> Document section
=== Begin Enclosure ===

I write nearly everything using emacs. After messing around with several other editors and not being happy, I spent a half a day and configured emacs to work the way I wanted. This mainly involved downloading spacemacs, adding and removing several layers, and changing a few additional settings.

Almost everything else is done in a browser. I use Google Docs for presentations, documents, and spreadsheets. draw.io handles my diagramming needs. Google Play Music takes care of buying and listening to music (there’s even a desktop app Google Play Music Desktop Player).

Outside of emacs and a browser, it’s pretty much a laundry list of command line tools and utilities:

  • zsh and oh-my-zsh to keep the shell happy.
  • GCC and clang for compiling software.
  • clang’s extra tools for software analysis. I specifically use clang-tidy to try to find problems in my code.
  • valgrind for memory analysis. Valgrind helps find memory leaks while you run a program.
  • cmake for generating makefiles and managing dependencies.
  • exercism for programming exercises/practice above and beyond schoolwork.

Hand-knitted laptop” by KateMonkey is licensed with CC BY 2.0

14 Comments. Leave new

  • Erik Darling
    2016-09-27 18:52

    Lucky for you SQL Server runs on Linux now ;^}

    Reply
  • Whaat nice laptop!

=== End Enclosure ===

> Data under study

=== Begin Enclosure ===

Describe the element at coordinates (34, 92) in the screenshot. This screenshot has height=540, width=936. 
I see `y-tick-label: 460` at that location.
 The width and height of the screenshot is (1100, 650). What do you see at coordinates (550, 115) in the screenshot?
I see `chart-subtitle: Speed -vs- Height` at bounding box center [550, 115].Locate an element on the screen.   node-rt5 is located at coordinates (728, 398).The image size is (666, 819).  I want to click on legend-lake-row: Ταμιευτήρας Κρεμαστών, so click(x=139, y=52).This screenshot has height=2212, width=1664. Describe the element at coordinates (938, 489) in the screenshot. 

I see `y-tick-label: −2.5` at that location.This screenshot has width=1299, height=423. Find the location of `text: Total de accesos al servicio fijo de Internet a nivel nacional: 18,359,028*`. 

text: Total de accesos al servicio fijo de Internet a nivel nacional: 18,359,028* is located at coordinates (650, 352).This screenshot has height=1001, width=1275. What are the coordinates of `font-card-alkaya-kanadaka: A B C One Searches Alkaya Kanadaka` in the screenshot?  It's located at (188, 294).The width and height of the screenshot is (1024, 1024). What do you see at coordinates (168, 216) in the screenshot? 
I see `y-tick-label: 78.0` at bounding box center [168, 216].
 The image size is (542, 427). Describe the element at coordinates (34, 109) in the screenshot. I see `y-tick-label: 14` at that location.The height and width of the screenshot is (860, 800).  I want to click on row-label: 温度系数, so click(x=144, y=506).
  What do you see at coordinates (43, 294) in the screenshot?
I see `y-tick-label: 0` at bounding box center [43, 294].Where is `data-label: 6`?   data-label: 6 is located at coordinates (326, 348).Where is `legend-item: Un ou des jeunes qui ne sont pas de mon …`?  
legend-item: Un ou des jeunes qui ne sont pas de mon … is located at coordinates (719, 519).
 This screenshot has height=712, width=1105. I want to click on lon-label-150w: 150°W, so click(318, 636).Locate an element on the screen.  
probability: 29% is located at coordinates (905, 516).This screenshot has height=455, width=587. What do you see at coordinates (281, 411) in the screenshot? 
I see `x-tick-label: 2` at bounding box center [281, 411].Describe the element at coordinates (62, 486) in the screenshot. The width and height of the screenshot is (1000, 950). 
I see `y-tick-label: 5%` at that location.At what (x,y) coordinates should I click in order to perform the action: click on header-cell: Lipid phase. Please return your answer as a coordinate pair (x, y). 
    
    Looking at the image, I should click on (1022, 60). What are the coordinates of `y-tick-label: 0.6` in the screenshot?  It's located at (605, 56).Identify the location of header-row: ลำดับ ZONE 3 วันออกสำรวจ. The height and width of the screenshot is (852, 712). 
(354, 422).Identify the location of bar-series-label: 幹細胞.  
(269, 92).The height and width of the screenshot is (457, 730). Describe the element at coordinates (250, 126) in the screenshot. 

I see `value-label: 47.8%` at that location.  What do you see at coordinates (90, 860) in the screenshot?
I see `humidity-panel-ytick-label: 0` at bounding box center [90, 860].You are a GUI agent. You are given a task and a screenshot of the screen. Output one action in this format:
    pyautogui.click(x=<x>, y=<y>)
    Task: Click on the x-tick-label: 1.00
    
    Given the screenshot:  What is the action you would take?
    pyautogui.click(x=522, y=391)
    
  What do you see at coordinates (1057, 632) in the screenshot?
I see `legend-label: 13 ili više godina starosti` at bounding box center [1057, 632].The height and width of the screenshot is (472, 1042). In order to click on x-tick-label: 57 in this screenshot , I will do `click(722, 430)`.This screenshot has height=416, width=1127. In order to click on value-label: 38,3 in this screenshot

=== End Enclosure ===

> What needs to be done
Repeat word for word the part of the text on editors and command line tools starting with "Outside of emacs" and going on through "and managing dependencies.".

> Your response
Outside of emacs and a browser, it’s pretty much a laundry list of command line tools and utilities:

  • zsh and oh-my-zsh to keep the shell happy.
  • GCC and clang for compiling software.
  • clang’s extra tools for software analysis. I specifically use clang-tidy to try to find problems in my code.
  • valgrind for memory analysis. Valgrind helps find memory leaks while you run a program.
  • cmake for generating makefiles and managing dependencies.